Benar saja statement (judul) di atas adalah pertanyaan yang
sejak tadi saya bicarakan, dan mungkin lebih tepatnya saya sesalkan karena
menyerang secara tiba-tiba. Ketika cinta menjadi “dosa” yang menurut saya
sebuah kalimat yang amat sangat sederhana namun memiliki makna yang luar biasa.
Kenapa saya katakan luar biasa? Karena hirarki kebutuhan manusia (Cinta)
menjadi sebuah “dosa”. Dosa dalam konteks disini bukanlah sebuah vonis dari
Tuhan melainkan nilai-nilai kebudayaan di negara ini.
“Benar” dan “Salah” cermati kalimat di tersebut, dan cobalah
untuk memahami siapakah yang selama ini mengadili masyarakat menggunakan kata
“Benar” atau “Salah” ? jika kalian sempat ingin menjawab Agama simpan dulu
jawabannya. Karena selama saya hidup semakin jarang yang mengutamakan nilai
Agama, apalagi jika pandang dari sudut fenomena pada jaman yang telah
terkontaminasi oleh globalisasi ini meskipun cenderung ke arah ‘negatifnya’. Lihat
saja tv yang tiap harinya menjejali kita dengan tayangan over mereka nan
konsumtif dandan berlebihan lalu dengan bangganya mereka para kaum Hawa
mengumbar habis-habisan paha dan dada mereka. Apakah ada agama yang membiarkan
penganutnya untuk melakukan hal itu dalam medium yang sama? Bukankah semua
agama mengajarkan tentang kebaikan dan martabat setinggi-tinggi nya pada
manusia? Globalisasi memang dengan mudahnya membutakan manusia tentang nilai
agama, dan mungkin harus di akui bahwa nilai budaya untuk saat ini lebih di
utamakan.
Masih banyak lagi hal yang mencontohkan bahwa nilai agama
tidak lagi berarti dan nilai budaya bagaikan “Raja”. Entah apa penyebabnya dan
terserah apa yang akan kalian simpulkan dan saya tidak akan berlama-lama berada
di sisi keagamaan karena globalisasi untuk Indonesia hanya sebuah fashion tidak
untuk sebuah pemikiran, jadi masih banyak remaja sensitive jika membicarakan
agama.
Ketika cinta datang dari hati yang paling dalam dengan
membawa perasaan yang sebenar-benarnya, lalu itu pun kan menjadi sebuah kebutuhan yang harus
terpenuhi. Lalu bagaimana jika kecintaan kita termasuk dalam kategori negative
oleh persepktif masyarakat? Misalkan saja seorang gadis Yahudi yang mencintai
pria Muslim atau kecintaan pada minuman keras yang jelas sekali di pandang
sebelah mata oleh nilai budaya Indonesia.
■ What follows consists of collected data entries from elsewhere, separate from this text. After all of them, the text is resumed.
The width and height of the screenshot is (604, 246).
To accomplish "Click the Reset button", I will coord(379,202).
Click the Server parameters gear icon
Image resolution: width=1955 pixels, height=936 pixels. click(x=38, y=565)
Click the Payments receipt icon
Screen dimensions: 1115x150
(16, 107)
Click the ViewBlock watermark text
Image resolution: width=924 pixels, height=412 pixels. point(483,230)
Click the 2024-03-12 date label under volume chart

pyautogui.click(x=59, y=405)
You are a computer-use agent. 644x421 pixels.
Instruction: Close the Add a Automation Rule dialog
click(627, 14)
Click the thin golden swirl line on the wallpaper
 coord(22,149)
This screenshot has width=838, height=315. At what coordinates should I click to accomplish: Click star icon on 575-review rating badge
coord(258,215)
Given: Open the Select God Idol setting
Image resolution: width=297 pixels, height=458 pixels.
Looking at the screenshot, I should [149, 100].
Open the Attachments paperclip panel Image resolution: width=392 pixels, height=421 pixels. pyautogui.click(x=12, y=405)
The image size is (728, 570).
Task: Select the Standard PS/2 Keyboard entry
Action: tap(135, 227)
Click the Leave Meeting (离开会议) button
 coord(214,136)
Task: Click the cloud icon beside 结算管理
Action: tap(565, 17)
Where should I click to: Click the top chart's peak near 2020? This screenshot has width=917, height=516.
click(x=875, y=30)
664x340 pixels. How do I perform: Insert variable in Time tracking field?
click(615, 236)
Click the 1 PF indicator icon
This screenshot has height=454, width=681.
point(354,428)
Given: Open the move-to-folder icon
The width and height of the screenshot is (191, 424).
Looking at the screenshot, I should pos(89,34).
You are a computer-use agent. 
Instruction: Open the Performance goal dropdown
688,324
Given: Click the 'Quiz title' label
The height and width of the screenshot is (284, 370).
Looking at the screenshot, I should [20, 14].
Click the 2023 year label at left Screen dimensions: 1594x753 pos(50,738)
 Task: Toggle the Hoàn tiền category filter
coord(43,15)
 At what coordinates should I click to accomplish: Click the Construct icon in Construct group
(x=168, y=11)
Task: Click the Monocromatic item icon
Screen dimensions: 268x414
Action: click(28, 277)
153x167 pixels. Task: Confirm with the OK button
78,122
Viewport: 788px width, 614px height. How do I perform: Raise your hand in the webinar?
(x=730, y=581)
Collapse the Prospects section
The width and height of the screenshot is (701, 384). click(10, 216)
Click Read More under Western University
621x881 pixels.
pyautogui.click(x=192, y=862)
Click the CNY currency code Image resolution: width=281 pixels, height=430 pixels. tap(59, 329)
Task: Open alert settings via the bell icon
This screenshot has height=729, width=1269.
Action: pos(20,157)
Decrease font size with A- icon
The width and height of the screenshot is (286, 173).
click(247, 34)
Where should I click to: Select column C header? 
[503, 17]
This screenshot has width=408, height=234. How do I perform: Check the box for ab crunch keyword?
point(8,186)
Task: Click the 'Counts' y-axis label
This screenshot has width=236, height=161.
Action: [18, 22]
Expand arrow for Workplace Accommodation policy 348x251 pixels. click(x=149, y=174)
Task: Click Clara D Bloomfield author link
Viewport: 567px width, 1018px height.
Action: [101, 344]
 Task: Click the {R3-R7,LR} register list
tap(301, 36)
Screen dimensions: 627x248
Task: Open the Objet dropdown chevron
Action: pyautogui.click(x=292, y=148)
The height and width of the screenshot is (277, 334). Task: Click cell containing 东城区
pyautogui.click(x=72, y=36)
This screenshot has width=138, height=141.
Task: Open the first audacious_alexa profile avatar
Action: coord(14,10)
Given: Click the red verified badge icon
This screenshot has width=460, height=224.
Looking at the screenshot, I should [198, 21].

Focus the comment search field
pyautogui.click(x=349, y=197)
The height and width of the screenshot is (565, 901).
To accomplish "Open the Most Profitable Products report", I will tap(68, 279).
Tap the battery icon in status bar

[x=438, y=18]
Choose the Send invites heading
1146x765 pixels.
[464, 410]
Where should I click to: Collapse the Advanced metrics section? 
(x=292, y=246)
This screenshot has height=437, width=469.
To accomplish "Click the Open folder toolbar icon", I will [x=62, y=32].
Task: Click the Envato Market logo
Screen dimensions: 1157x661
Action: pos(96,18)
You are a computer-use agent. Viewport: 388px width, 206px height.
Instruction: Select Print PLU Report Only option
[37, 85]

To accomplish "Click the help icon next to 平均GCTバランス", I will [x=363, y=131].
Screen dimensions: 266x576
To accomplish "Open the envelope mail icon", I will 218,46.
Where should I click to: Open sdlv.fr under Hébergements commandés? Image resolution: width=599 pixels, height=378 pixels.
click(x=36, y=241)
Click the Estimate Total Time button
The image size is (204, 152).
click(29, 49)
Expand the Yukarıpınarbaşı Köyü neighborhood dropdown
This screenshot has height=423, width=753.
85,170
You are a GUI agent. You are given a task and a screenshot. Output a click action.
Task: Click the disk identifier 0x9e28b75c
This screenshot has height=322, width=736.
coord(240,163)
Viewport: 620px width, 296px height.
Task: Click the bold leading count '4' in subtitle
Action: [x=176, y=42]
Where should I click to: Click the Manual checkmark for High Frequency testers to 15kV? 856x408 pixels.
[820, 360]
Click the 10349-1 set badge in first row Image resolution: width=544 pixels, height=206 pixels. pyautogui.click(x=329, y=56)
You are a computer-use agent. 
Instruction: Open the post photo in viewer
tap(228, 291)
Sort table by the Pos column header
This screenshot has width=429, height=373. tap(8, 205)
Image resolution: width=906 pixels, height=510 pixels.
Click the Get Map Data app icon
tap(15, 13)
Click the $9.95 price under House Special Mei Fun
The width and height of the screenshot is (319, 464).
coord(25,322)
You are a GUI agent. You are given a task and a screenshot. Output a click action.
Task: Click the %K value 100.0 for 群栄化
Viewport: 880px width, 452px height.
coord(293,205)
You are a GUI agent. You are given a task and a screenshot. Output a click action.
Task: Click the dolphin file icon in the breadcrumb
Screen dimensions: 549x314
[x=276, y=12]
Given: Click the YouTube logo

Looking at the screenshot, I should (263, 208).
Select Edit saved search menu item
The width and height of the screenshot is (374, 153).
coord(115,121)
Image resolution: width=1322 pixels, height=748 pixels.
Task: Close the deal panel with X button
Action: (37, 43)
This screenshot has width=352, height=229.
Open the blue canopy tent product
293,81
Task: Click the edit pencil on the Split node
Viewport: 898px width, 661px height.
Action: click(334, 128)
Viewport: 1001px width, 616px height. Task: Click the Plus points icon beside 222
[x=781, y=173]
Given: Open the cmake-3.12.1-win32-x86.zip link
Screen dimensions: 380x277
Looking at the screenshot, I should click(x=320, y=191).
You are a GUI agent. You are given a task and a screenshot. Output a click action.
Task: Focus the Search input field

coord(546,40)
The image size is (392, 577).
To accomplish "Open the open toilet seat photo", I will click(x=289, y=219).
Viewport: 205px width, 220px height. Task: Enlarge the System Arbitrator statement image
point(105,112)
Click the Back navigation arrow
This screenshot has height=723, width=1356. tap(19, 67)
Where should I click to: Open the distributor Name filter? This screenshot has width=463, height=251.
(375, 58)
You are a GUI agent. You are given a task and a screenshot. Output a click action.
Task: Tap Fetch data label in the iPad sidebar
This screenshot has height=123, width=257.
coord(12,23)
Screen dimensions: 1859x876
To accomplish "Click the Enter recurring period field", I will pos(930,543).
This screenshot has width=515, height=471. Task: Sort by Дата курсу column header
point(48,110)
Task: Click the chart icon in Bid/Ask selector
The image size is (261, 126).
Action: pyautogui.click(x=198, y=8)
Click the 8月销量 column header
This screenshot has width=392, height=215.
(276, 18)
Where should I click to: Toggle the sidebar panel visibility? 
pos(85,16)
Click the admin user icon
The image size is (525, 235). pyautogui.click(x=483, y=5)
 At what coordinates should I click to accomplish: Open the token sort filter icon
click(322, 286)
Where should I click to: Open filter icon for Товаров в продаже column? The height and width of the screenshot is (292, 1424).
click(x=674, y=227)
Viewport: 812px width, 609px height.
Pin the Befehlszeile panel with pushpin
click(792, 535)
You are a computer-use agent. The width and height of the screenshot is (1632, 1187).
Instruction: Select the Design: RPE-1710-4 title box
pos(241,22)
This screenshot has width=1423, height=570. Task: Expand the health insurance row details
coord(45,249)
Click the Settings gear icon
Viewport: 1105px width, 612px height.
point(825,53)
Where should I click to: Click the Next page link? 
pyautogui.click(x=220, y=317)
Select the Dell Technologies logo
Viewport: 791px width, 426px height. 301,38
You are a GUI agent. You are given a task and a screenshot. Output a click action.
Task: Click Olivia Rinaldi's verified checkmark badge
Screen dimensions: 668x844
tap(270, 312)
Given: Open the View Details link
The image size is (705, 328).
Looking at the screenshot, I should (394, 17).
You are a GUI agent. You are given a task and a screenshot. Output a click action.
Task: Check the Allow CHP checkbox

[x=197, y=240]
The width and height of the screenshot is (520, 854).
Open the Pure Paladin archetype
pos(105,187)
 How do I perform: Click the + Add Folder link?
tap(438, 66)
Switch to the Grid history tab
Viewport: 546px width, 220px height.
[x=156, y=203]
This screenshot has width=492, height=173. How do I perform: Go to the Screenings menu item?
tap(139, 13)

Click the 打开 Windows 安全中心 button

Kita telah mengetahui benar mayoritas sangat menyesalkan kondisi dan keberadaan
barang tersebut. Namun bukankah cinta harus terpenuhi? Seorang pemabuk tak akan
pernah menjadi pemabuk jika tidak pernah meminum minuman berakohol, atau
seorang pelacur tak akan ketagihan berhubungan sex ketika vagina-nya tidak
pernah merasakan hangatnya belaian penis. Tersentak saya berpikir tentang
jawaban yang berbunyi “Takdir”. Namun saya membenci kata tersebut! Memang saya
beranggapan bahwa takdir tercipta karena manusia, manusia yang menentukan takdirnya.
Namun siapakah yang harus di salahkan pada kisah seorang anak broken home yang tertendang
dari rumahnya oleh orang tuanya? Mari berpikir di luar kotak, esensi nya adalah
saat kita sebagai manusia tidak merugikan orang lain.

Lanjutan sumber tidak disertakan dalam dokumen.